In a presentation to the Regional Planning Process Task Force (RRPTF) in August, the incremental approach envisioned public policy projects being allocated only the costs added to the proposal to accommodate the public policy needs. For example, if a $250 million project originally designed for reliability and market efficiency grew to $600 million as a result of the public policy needs, public policy would be apportioned only the $350 million additional cost.
Under the current TO proposal, however, the original drivers would receive a credit for some of their costs, with public policy paying more than just its incremental increase.
For example, if a $300 million reliability project expanded to $400 million to accommodate public policy, the public policy would be allocated $175 million — the incremental $100 million plus an additional $75 million based on the ratio of the incremental cost to the total cost. The costs allocated to the reliability portion would be reduced from $300 million to $225 million. (See chart)
Businesses with up to 100 kW in annual peak demand will be exempt from the new 30-minute notice rule for demand response providers under a compliance filing yesterday by PJM.
In approving the new “operational” DR rules last month, the Federal Energy Regulatory Commission ordered PJM to add small commercial customers to the list of those eligible for a “mass market” exemption from the requirement that they respond within 30 minutes of notice (ER14-822). (See PJM Wins on DR, Loses on Arbitrage Fix in Late FERC Rulings.)
PJM told the Markets and Reliability Committee Thursday that it planned to file changes to Manual 18 that reserved the exemption to businesses with less than 20 kW of annual peak demand. PJM said 20 kW is the threshold FERC has used to define “small commercial.”
Representatives of the Maryland Public Service Commission and Pepco Holdings Inc. said such a low threshold could cripple current and planned demand response programs for small businesses.
Walter Hall of the Maryland PSC said the 20-kW cut-off would force 30% of commercial customers in his state to drop out of the DR program. Hall said the threshold should be increased to at least 100 kW, adding that the PSC would contest the issue before FERC.
Gloria Godson of Pepco said PJM should look to the rate classes set in state tariffs for guidance in setting the threshold. The 20-kW limit “is not going to work,” she told PJM officials. “Your approach is really very constraining.”
GT Power Group’s Dave Pratzon, however, said that “PJM is being entirely appropriate in setting these limitations.
“A 100-kW customer — or a 350-kW customer, as suggested at another meeting — is nothing like a small C&I.”
PJM made no commitments to changing the threshold at the meeting.
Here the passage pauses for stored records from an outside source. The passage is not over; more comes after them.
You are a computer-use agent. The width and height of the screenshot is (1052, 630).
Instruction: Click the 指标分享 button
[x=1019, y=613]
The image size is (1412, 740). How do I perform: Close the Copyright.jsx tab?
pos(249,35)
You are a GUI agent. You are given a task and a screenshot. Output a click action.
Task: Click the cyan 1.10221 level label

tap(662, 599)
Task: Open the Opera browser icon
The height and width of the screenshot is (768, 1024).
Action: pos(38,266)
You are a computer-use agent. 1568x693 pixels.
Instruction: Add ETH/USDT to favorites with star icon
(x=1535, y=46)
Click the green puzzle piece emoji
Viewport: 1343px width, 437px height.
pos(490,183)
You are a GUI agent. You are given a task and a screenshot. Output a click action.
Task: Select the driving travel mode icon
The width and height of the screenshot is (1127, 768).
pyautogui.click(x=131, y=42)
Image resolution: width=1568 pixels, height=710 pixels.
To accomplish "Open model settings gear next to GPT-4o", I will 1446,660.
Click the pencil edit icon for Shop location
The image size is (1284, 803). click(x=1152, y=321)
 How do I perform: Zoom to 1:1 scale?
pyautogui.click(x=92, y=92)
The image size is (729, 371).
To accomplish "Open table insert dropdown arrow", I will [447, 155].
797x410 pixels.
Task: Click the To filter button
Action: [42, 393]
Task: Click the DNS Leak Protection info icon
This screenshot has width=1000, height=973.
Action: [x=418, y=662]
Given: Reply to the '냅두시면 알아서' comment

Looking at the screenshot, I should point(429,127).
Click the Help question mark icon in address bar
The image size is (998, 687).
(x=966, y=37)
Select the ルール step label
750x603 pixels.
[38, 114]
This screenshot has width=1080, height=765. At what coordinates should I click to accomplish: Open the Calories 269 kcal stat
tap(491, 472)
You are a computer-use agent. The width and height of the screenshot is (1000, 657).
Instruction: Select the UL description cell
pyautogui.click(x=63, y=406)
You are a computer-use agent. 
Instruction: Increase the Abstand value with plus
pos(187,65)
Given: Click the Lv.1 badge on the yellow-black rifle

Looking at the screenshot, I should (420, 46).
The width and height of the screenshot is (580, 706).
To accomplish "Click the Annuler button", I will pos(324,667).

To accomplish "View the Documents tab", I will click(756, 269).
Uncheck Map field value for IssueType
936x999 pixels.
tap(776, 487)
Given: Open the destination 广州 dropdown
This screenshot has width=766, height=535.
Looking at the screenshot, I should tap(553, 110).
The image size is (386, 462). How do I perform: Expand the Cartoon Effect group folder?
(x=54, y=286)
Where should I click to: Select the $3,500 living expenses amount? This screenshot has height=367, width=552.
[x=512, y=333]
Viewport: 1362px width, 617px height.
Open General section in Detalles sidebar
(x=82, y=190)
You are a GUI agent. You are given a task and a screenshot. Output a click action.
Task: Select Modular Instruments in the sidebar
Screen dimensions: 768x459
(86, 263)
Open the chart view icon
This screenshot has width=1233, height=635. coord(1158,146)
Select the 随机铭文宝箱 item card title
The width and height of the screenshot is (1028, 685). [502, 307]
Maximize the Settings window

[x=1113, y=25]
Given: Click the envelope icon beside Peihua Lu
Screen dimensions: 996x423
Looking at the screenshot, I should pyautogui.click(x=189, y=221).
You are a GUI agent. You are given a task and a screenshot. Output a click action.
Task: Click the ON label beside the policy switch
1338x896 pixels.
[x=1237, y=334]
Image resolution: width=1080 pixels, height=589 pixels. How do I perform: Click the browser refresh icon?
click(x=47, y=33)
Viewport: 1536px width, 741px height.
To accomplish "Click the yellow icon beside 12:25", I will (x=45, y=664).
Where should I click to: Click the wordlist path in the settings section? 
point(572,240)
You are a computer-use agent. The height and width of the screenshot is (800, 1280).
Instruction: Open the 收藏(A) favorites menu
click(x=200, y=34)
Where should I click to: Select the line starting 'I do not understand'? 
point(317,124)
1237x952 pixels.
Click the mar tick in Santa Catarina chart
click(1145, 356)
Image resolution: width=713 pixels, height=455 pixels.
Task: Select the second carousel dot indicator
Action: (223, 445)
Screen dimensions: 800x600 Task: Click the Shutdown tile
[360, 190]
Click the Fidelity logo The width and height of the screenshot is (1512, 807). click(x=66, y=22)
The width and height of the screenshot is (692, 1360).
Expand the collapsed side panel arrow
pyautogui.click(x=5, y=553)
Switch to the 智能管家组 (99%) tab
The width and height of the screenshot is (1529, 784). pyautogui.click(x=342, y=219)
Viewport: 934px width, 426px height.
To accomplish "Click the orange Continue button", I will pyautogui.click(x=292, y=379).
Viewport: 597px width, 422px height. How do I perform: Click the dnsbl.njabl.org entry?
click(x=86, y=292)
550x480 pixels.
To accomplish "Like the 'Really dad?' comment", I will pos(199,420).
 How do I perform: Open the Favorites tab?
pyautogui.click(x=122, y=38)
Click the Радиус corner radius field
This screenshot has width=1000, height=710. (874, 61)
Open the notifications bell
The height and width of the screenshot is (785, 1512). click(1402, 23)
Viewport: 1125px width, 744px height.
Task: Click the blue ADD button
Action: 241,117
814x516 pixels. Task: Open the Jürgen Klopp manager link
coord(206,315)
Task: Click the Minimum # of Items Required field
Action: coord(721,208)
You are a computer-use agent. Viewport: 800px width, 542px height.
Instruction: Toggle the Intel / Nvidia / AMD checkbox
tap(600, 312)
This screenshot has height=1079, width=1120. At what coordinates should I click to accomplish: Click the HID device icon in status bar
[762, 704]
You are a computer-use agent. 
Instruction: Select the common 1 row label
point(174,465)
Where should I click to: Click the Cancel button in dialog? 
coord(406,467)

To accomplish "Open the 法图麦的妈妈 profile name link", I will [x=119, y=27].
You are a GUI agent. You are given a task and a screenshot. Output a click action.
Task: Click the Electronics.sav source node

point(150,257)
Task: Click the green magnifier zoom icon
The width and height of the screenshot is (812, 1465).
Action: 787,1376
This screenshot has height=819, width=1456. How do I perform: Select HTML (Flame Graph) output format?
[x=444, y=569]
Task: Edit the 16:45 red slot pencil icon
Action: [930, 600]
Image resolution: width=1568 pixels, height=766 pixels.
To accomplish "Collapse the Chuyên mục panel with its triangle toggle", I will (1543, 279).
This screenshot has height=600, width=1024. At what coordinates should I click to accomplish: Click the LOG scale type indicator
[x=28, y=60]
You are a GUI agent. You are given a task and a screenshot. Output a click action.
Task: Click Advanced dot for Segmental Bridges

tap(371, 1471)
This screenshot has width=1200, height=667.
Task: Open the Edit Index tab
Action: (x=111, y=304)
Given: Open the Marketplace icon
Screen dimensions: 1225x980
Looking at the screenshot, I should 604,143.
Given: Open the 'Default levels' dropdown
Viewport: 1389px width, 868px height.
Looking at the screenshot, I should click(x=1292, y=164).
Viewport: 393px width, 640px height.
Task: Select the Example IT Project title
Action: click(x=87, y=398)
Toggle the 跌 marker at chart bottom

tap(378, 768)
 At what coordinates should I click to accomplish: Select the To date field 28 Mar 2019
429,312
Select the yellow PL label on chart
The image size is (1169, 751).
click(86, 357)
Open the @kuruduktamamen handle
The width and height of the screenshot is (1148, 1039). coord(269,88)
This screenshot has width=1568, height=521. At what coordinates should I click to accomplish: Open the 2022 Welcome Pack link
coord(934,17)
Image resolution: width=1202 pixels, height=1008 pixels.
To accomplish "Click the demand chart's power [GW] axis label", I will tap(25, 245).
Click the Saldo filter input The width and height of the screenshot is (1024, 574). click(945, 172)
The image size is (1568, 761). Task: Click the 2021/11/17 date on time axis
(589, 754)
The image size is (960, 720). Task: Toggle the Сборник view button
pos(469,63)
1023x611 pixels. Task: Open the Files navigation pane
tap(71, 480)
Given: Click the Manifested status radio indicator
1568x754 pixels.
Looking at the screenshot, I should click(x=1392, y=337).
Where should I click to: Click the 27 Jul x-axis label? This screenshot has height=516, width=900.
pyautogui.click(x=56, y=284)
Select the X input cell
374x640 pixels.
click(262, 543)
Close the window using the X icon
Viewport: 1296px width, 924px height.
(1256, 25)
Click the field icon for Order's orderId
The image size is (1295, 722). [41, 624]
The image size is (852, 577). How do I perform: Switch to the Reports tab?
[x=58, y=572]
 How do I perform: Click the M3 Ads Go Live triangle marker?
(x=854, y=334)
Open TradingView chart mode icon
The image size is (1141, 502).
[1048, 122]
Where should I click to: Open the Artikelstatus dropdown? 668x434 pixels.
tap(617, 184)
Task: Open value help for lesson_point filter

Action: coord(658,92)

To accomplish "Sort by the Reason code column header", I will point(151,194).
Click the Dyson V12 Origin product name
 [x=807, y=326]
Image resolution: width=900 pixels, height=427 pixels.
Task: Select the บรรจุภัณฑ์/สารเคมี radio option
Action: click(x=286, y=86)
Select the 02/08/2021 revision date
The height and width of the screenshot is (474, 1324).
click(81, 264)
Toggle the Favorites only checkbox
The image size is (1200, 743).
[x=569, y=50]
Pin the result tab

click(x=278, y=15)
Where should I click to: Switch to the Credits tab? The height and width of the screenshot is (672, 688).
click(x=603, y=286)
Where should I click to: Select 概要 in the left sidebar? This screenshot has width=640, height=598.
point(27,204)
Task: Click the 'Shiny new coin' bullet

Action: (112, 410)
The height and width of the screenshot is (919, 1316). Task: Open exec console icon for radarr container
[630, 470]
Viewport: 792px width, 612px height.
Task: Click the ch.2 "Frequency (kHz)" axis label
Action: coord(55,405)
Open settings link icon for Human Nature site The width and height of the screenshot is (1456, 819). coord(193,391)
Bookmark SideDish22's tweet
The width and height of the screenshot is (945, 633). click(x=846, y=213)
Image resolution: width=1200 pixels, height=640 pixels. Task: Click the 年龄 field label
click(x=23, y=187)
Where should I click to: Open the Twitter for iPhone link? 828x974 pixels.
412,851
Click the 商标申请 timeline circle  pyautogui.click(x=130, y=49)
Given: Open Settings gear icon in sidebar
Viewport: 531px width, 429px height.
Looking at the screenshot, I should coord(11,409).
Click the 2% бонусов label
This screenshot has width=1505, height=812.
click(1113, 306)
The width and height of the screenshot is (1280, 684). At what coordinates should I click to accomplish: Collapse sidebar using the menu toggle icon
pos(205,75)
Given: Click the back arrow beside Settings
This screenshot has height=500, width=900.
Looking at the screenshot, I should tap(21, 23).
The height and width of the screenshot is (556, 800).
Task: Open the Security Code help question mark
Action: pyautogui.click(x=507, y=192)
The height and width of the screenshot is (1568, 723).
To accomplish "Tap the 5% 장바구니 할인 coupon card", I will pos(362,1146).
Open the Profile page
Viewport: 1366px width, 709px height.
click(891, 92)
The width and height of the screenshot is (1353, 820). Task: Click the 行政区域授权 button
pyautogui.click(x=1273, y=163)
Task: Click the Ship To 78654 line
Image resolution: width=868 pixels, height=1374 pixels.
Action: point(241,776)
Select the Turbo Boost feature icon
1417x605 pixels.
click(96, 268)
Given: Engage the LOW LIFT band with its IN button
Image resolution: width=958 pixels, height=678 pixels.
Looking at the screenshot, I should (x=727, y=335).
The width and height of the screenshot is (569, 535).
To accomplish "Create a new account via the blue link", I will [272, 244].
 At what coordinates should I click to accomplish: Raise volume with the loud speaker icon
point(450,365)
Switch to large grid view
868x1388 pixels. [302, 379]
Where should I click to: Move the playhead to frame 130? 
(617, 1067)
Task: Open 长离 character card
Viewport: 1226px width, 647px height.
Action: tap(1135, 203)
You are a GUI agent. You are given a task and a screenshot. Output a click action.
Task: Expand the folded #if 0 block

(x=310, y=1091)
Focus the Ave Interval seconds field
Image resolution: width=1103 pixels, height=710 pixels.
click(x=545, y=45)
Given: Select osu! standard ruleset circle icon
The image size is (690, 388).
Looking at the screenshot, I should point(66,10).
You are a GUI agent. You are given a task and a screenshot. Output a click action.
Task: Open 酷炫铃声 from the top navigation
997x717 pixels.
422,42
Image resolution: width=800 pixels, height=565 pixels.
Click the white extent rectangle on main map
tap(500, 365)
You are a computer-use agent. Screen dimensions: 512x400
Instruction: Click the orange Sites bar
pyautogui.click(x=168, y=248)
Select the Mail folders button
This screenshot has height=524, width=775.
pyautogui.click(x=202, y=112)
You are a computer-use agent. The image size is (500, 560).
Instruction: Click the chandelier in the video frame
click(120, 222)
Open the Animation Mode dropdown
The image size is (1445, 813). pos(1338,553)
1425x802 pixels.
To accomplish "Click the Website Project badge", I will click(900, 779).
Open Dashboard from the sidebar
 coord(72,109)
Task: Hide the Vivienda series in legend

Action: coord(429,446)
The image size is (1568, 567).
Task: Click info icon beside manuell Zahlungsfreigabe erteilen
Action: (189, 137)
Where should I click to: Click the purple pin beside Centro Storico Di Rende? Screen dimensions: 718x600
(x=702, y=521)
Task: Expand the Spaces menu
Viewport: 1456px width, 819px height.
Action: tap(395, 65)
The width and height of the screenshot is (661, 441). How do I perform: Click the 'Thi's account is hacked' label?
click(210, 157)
But in its compliance filing yesterday, the exemption limit was increased to 100 kW.
A change to PJM’s Regional Practices in response to a FERC directive sparked an exchange between Market Monitor Joe Bowring and consultant Roy Shanker.
In April, FERC ruled that PJM’s scheduling rules did not fulfill Order 764, which requires transmission providers to offer scheduling at 15-minute intervals. The order is intended to remove barriers to wind and other variable energy resources. (See FERC Rejects PJM Schedule Rules.)
FERC took issue with PJM’s practice of requiring that interchange transactions have a minimum duration of 45 minutes. The commission said the practice was inconsistent with Order 764 because it does not allow a generator to schedule for less than three consecutive 15-minute intervals.
PJM implemented the 45-minute rule in 2008, after MISO officials determined that nearly 60% of intra-hour schedules between MISO and PJM occurred in the final 15 minutes of the hour. PJM said the trading was the result of market participants’ ability to “predict with relative certainty the direction of the price separation between the two RTOs.” PJM said this resulted in interchange spikes of up to 1,000 MW — increasing uplift charges because of the need to balance the generation swings.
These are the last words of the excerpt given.